Just to let you know. I’ve shared this post (and seen others share it) and a goodly portion of responses I’m seeing are of the form “I can’t take this seriously if they also take seriously the idea that COVID was caused by GoF”.
My opinion on the GoF hypothesis doesn’t matter… but letting you know that the message you are trying to bring on this subject is being subsumed by what seems to me a tangential topic.
When you say 4/5 top alignment researchers, it’s probably worth being explicit about whom you include since this is a topic where people are likely to disagree and it’s plausibly cruxy. Having said that, given my (poor) model of you, I assume you’re thinking of Christiano, Yudkowksy, Soares, Olah and one other person?
* Eliezer Yudkowksy
* Paul Christiano
* Chris Olah
* Benja fallenstein
* John Wentworth
My being impressed with these people, in particular, is somewhat downstream of Nate and Eliezer’s assessment. I haven’t paid much attention to Benja’s work, but they regard her as one of the tiny number of people tackling the core problems.

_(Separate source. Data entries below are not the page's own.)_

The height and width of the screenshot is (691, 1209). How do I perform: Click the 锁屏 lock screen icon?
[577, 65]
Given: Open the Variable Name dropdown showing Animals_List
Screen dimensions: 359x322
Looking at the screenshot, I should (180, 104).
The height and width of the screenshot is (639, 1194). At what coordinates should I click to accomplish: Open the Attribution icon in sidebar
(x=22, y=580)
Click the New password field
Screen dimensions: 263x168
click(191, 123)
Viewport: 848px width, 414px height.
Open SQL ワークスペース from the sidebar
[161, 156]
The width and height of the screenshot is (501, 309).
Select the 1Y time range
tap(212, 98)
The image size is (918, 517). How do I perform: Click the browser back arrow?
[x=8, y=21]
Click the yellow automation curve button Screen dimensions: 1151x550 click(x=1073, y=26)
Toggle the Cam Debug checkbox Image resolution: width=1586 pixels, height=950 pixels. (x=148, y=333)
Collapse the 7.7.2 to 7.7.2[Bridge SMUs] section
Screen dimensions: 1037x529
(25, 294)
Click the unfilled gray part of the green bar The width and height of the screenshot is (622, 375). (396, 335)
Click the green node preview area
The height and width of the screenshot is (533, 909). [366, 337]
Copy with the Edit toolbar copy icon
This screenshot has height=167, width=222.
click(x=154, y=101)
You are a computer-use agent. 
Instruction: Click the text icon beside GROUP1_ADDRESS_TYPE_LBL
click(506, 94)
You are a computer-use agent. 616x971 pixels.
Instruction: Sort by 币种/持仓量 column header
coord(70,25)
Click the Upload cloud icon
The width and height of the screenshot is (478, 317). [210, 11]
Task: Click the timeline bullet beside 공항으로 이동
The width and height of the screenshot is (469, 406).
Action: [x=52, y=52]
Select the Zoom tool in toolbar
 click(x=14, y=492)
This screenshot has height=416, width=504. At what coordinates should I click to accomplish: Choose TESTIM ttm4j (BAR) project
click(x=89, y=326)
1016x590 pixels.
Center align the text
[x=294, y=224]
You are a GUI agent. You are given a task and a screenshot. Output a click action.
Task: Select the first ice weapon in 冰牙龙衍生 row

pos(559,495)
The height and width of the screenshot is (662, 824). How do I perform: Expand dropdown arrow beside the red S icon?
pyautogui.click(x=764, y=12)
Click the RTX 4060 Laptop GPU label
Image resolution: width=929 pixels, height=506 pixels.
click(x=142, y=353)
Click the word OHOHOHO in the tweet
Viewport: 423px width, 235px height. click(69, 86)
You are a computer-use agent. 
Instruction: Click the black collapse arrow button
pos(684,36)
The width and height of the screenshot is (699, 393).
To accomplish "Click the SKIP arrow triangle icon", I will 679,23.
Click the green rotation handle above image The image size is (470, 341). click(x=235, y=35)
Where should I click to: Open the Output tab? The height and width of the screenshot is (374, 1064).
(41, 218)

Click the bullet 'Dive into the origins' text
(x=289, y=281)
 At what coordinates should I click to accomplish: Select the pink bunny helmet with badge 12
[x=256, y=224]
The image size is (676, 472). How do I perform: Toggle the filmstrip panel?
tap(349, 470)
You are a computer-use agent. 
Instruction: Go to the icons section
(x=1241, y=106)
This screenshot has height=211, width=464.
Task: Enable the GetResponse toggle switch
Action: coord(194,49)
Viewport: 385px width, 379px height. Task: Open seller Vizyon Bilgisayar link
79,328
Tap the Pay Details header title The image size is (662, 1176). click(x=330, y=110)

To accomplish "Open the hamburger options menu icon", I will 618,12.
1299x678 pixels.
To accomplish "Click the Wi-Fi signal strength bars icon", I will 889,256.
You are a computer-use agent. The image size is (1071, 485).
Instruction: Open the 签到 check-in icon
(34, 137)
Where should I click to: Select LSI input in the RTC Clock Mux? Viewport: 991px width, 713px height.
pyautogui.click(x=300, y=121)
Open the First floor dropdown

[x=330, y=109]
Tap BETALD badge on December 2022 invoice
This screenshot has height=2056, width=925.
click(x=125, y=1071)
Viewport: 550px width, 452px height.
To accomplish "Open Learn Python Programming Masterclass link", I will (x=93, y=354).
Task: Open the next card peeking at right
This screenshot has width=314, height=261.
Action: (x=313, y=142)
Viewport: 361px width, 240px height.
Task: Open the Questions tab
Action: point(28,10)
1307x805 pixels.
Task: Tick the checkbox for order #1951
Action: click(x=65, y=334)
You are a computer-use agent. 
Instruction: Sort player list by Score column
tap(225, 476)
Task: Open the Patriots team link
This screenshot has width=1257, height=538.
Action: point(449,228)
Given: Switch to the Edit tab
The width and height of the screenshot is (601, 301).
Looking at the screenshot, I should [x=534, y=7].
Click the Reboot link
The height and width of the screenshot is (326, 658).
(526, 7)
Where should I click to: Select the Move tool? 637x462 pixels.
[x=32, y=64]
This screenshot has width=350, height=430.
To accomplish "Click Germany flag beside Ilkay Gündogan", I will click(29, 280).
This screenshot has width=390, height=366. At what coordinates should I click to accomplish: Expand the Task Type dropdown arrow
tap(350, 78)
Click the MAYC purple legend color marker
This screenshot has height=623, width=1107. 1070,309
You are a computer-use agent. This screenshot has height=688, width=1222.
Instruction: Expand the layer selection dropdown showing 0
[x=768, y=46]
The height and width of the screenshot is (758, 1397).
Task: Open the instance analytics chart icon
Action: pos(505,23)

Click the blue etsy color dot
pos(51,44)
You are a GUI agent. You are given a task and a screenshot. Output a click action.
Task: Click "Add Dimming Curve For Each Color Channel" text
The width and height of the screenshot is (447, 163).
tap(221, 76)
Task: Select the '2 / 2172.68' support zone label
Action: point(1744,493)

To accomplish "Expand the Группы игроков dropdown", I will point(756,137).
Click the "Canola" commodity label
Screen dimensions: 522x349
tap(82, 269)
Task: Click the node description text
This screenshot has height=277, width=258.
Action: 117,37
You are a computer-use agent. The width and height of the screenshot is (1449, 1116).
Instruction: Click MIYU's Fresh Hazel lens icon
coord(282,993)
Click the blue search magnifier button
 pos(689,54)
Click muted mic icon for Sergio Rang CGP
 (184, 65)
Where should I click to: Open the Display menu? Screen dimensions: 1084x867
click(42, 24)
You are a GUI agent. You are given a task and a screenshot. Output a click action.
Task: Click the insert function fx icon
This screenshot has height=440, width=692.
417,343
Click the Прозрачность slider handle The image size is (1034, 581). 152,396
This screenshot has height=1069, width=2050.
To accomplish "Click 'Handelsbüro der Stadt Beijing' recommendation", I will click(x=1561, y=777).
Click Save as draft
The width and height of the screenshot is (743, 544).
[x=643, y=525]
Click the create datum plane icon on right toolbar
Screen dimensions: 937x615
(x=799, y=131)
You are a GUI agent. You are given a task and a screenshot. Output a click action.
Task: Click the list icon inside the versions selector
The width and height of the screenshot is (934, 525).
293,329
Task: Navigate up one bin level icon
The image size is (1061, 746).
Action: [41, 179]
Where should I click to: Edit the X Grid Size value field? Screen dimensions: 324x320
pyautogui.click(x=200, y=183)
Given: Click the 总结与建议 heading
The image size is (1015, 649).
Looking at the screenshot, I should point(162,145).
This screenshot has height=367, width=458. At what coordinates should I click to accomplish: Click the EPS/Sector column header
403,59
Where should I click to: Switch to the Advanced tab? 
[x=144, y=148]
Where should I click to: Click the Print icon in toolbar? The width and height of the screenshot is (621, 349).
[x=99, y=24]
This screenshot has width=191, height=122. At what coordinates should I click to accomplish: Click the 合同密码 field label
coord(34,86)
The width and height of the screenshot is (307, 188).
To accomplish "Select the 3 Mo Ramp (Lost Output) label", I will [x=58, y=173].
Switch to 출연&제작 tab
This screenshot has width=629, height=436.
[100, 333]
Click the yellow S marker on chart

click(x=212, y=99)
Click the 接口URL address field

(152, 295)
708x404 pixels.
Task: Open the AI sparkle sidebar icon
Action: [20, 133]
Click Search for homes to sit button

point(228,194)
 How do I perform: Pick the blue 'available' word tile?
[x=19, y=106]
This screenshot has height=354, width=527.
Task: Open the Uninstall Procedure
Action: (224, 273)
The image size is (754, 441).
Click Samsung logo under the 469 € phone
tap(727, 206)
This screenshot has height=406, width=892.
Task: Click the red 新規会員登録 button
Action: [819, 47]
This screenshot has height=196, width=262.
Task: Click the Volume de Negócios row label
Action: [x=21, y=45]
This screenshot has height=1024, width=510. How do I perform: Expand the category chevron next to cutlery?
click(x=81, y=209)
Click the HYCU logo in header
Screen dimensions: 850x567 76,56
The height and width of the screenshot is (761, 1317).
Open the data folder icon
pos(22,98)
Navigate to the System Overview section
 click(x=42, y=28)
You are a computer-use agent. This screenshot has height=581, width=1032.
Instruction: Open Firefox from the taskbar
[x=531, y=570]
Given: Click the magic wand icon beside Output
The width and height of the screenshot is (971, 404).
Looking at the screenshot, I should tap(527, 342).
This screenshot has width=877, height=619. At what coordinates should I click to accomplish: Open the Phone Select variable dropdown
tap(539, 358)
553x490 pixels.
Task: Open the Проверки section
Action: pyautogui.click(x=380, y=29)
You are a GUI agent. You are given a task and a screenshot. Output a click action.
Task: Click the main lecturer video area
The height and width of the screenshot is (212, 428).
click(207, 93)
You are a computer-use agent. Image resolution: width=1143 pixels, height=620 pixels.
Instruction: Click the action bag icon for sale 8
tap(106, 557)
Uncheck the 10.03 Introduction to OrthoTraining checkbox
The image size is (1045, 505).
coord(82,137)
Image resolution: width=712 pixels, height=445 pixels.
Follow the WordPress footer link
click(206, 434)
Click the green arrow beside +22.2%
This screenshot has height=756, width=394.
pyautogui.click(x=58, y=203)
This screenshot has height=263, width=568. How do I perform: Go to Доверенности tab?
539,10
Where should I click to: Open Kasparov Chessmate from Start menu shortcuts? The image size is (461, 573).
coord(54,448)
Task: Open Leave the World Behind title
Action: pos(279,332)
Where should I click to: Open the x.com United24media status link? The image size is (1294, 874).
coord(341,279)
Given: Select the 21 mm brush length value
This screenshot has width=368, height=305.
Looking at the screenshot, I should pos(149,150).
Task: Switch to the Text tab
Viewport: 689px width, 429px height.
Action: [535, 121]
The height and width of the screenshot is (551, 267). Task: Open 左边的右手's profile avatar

For the others, I’m relying on a combination of my own judgment and deferral.
LikeLiked by 1 person
Did Benja post her most recent work (eg, post 2017) somewhere?
Very good piece, thanks. Very readable, a lot of it is very well synthetized.
But yeah, this looks worse than I’d have thought. Alignment seems very hard, indeed. I didn’t think it would progress this fast (few did, I suppose).
On the plus side, thought, this has a non zero chance of reducing a lot of animal suffering, so there’s that, I suppose.